* **Stored data**:

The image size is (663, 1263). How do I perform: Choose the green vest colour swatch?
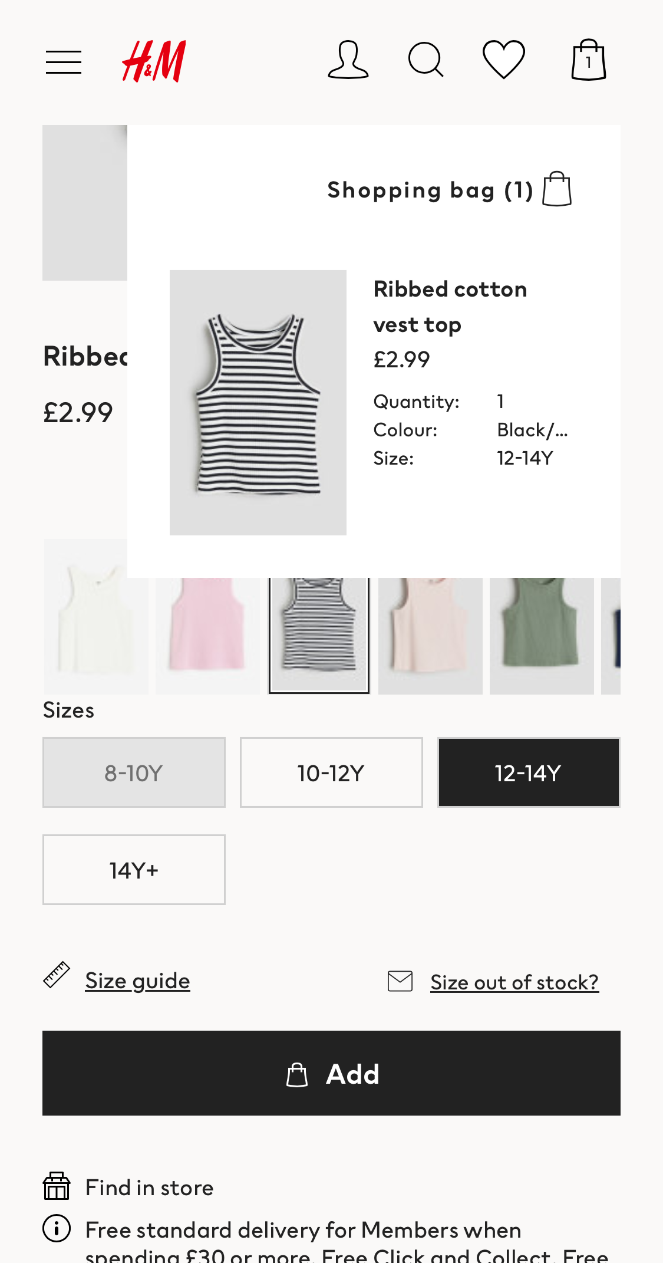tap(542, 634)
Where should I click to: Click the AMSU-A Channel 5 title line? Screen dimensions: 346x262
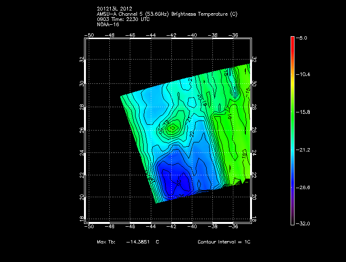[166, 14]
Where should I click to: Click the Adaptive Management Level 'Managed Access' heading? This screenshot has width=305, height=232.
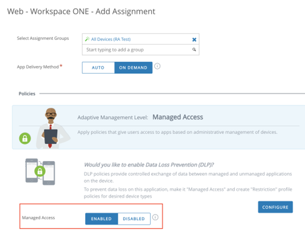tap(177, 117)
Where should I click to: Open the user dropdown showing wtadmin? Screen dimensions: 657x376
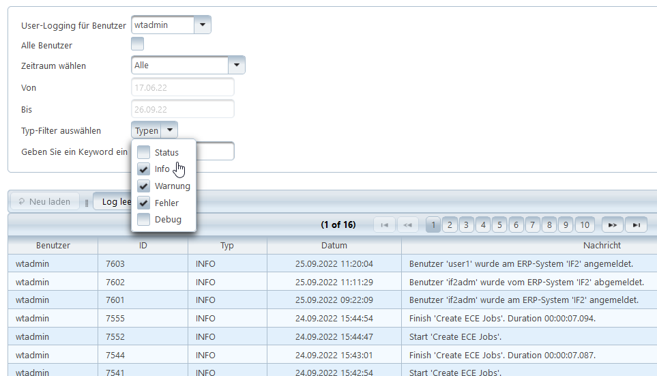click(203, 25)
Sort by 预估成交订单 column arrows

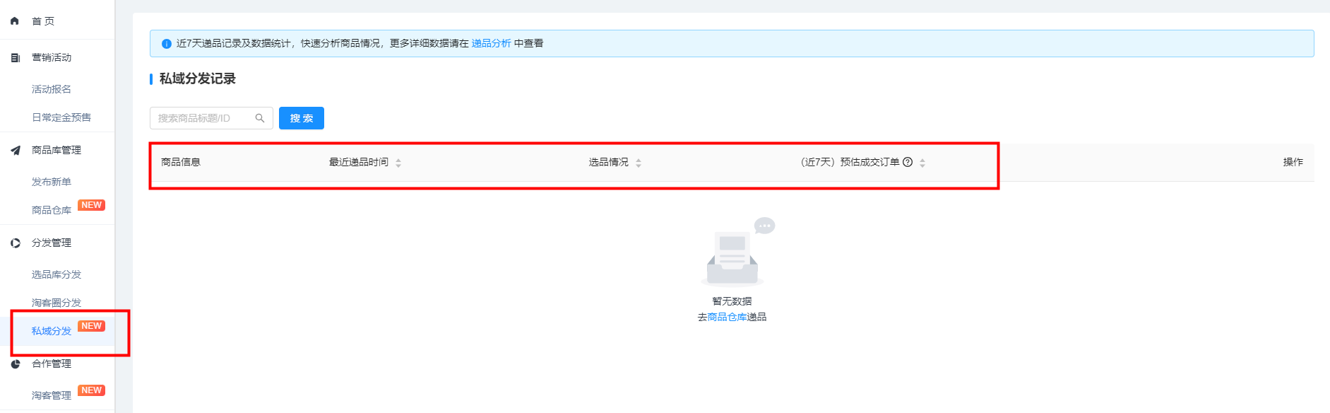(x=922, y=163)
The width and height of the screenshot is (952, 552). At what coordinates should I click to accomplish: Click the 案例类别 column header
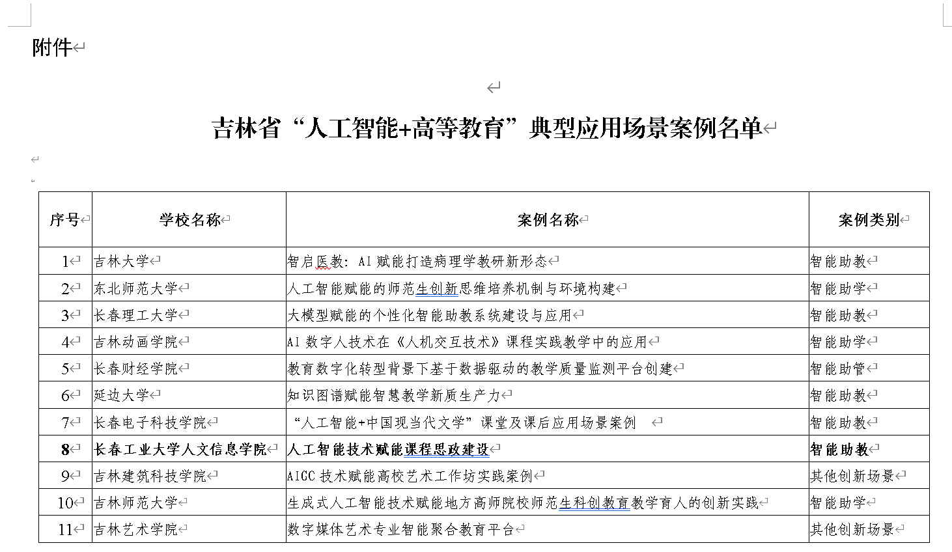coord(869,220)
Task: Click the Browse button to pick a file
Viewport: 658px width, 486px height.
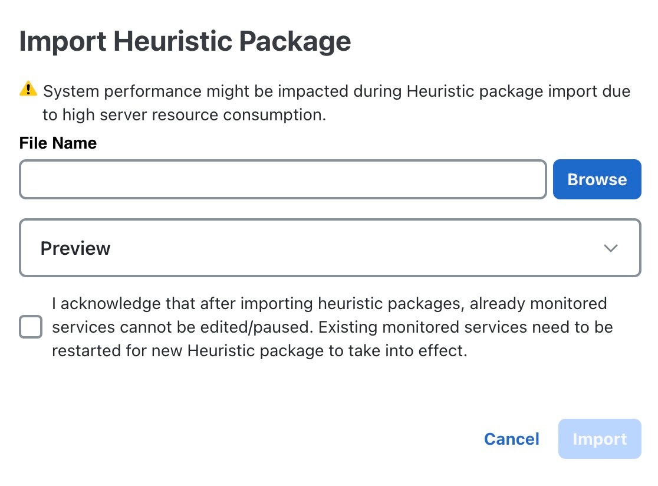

* **Problem to work on**: Extract every line of the items above that contains the string "column". Case matters.

* **The output**:
Sort by 预估成交订单 column arrows
The width and height of the screenshot is (952, 552). At what coordinates should I click to accomplish: Click the 案例类别 column header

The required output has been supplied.